■ **Prompt**:
Identify, in the records below, every line where the string "Show" appears, and copy each such line.

■ **Records for processing**:

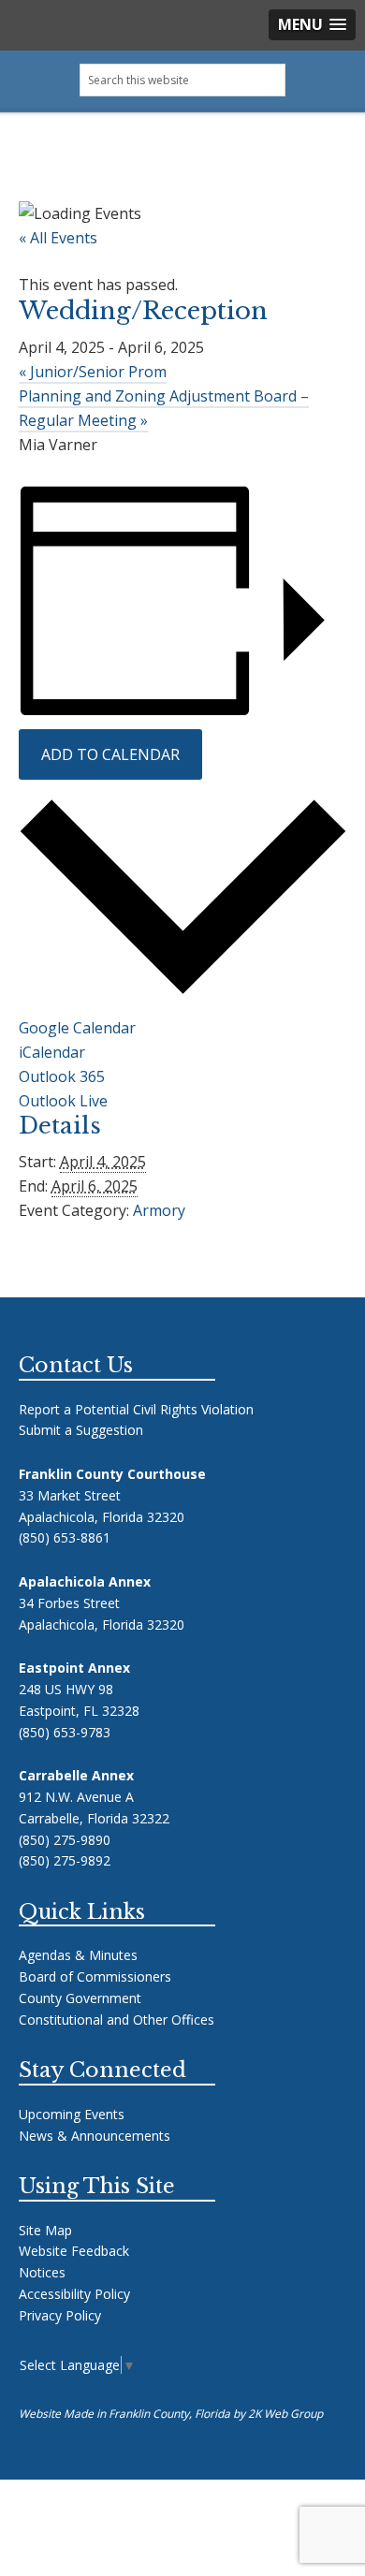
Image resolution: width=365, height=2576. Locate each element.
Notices (42, 2272)
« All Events (58, 237)
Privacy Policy (60, 2315)
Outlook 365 (62, 1076)
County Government (80, 1998)
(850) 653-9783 (64, 1732)
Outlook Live (63, 1100)
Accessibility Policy (74, 2294)
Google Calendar (77, 1027)
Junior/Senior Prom (93, 371)
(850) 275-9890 (64, 1840)
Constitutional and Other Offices (116, 2019)
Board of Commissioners (95, 1976)
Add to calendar (110, 754)
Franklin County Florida (183, 163)
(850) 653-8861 (64, 1537)
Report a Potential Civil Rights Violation (136, 1409)
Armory (159, 1210)
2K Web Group (285, 2414)
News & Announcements (94, 2135)
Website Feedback (74, 2251)
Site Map (45, 2230)
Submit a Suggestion (81, 1430)
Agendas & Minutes (78, 1955)
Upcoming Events (71, 2114)
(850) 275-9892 (64, 1860)
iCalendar (52, 1052)
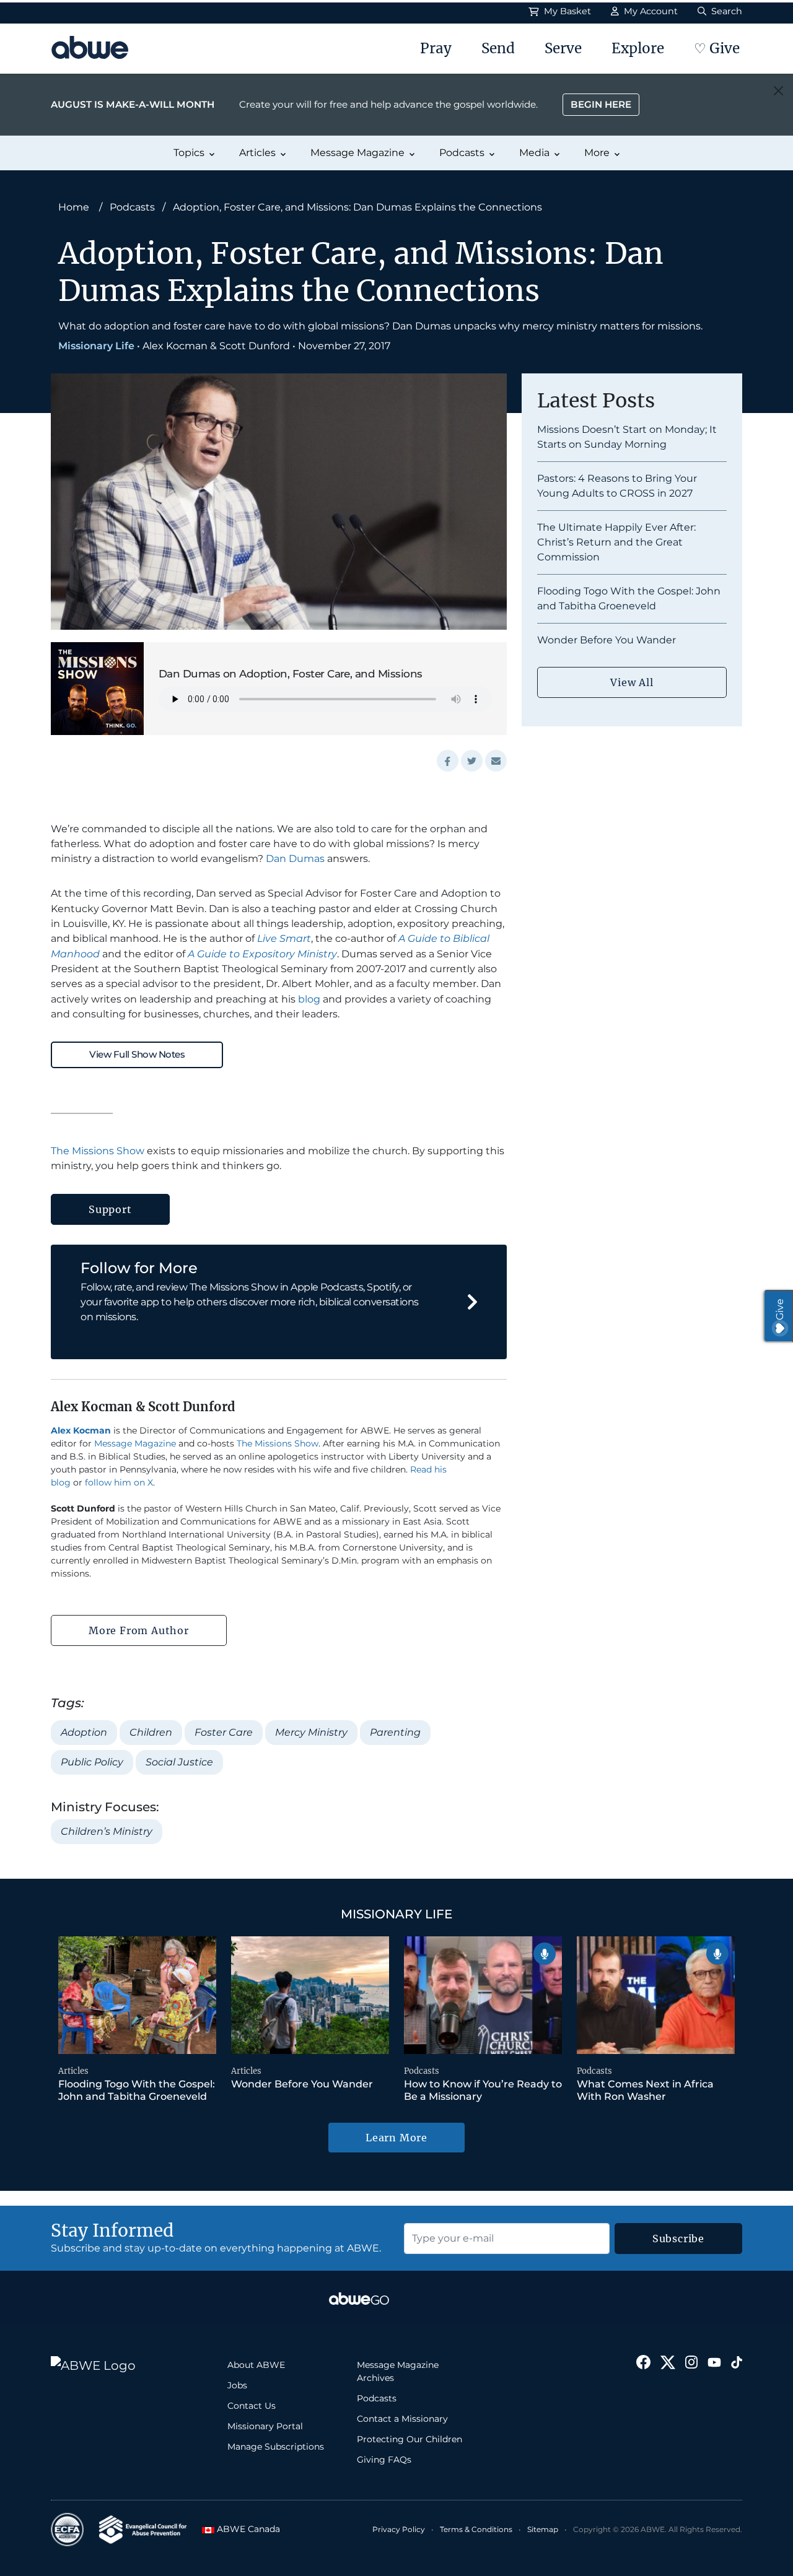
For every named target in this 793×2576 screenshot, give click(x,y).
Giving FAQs (384, 2459)
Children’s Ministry (106, 1831)
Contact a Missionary (402, 2418)
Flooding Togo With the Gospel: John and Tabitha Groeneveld (136, 2090)
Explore (637, 48)
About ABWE (256, 2364)
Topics (188, 153)
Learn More (396, 2137)
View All (631, 682)
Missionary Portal (265, 2426)
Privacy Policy (398, 2529)
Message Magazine (357, 153)
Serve (563, 48)
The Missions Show (97, 1151)
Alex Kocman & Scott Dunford (216, 346)
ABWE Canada (242, 2529)
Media (534, 153)
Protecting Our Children (409, 2439)
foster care (224, 1732)
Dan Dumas (295, 858)
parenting (395, 1732)
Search (725, 11)
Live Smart (284, 938)
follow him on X (119, 1482)
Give (780, 1309)
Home (73, 207)
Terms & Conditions (476, 2529)
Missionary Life (96, 346)
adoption (84, 1732)
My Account (649, 11)
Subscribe (678, 2238)
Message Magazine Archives (398, 2371)
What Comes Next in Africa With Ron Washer (645, 2090)
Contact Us (251, 2405)
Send (498, 48)
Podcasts (461, 153)
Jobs (237, 2385)
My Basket (566, 11)
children (150, 1732)
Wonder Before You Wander (606, 640)
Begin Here (601, 104)
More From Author (139, 1630)
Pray (436, 48)
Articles (257, 153)
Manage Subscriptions (275, 2446)
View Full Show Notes (137, 1054)
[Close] (778, 91)
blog (309, 999)
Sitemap (542, 2529)
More (597, 153)
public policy (92, 1762)
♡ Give (717, 48)
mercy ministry (311, 1732)
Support (110, 1209)
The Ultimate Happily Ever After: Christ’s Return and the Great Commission (616, 542)
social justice (179, 1762)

■ **Answer**:
The Missions Show (97, 1151)
View Full Show Notes (137, 1054)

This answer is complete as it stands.